Contradictory impact of UAE Golden Card

The scheme is open only to those who are invited to apply, covering them, their spouse and children.

KOCHI: In May, the United Arab Emirates (UAE) launched the Golden Card Scheme to grant long-term residency to ‘wealthy’ investors and ‘exceptional’ professionals including scientists, inventors, engineers, doctors, artists as well as entrepreneurs and ‘outstanding’ students ‘who will positively contribute to the success story of the UAE’, wrote Vice-President and Prime Minister Sheikh Mohammed bin Rashid Al-Maktoum on Twitter. 

Divya Balan
Divya Balan

The scheme is open only to those who are invited to apply, covering them, their spouse and children. Major General Mohammad Al Marri, director-general of the General Directorate of Residency and Foreigners Affairs said that the Golden Card is valid up to ten years in the case of investors and special talents, while entrepreneurs and students are entitled to a five-year residency. 
The card is renewable indefinitely, provided the cardholders are still in the same activity and continue to satisfy the stipulated terms and conditions. It offers unprecedented benefits to the holders, including free movement in and out with no minimum requirement during the validity period. As of June, 400 cards have been issued, with a target of 6,800 from about seventy countries by the end of the year. 

From a realist perspective, it is not wrong on the part of a country to pursue a selectively restrictive immigration policy based on the country’s labour demand, notwithstanding the ethical concerns of global cosmopolitanism rooted in inclusivity and mutuality. However, in a country where the majority are blue-collar labourers, policies to boost their confidence are a requisite. 

In recent years there have been a proliferation of labour laws, but not enough considering the sheer number of semiskilled and unskilled people toiling in the heat and cold. Countless reported and unreported instances of human and labour rights violations shows the precarious conditions of the expat working population. Most are temporary, vulnerable and often neglected. Their insecurity compels them to endure the worse situations in a labour camp. The stories of expatriates stranded in camps without a legal contract or work permit require an urgent tightening of rules regulating the private recruitment agencies. 
The new expat family sponsorship rule based on income will not be that appealing to many of the unskilled labourers as they prefer to remit savings back to their home countries.

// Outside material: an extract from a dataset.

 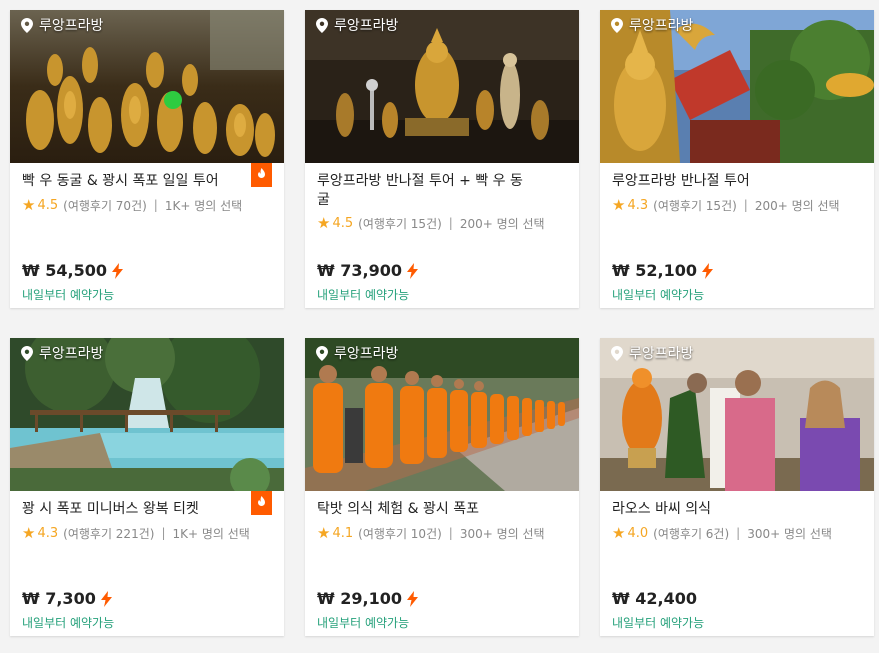 I want to click on rating-row: ★ 4.1 (여행후기 10건) | 300+ 명의 선택, so click(x=431, y=533).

Besides, the majority of the middle and lower strata are often surviving on loans and credit cards and have substantial financial liabilities. Nevertheless, the Golden Card scheme will undoubtedly incentivise global and business professional communities. However, the unintended impact will be the division of the expat community into socio-economic haves and have-nots. If the UAE is looking forward to becoming a genuine space of hospitality to those entering its borders, then they have to take inclusivity seriously.
(The author is an assistant professor of International Studies at FLAME University, Pune. The views expressed are of her own.)